There is a kind of reciprocal relationship between profiles and “lean” or “subset” implementations of IPFS-- if you only need support for one profile, you might not need all of kubo or helia, which could make all the difference in the implementability of IPFS in your use case!

@Mosh recommended breaking out this thread inside another one and I think it’s a worthwhile mini-research project to do an inventory of lean-client prior art.

  1. The most recent commit to the Debian package seems to not build as configured and thus fail CI – but that could be for a lot of reasons, and the last commit is over a year old.
  2. One of the underlying rust crates built into this^ package is ipfs-cid, which hit v2.0.0 6 months ago, and is maintained by an unfamiliar face. This crate seems worth tracking independently from the debian package, IMHO, since many architectures require a CID-only library to run in resource-constrained corners just as a checksum/security check for CIDs and referents they get from other services.
  3. MarshalX/python-libipld (features list from readme) - seems load-bearing for all of AT Proto
  4. David Buchanon’s CBRR library might also qualify

For what it’s worth, Helia is already a lot more minimal than Kubo.

The helia module doesn’t ship with UnixFS, or DAG-CBOR, or CAR files or anything.

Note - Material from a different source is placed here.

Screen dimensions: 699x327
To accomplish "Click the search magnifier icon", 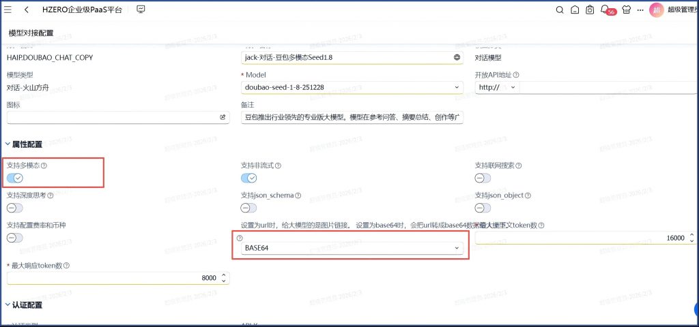I will (560, 10).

It only has the hash functions that are provided by the runtime (e.g. the implementation is provided by node crypto or webcrypto), so these do not impact on the size of the application.

If you want the one that just does HTTP retrieval and doesn’t do libp2p or any fancy networking, use @helia/http

The idea is very much that you extend it according to your use-case which seems to align nicely with the thoughts in the OP.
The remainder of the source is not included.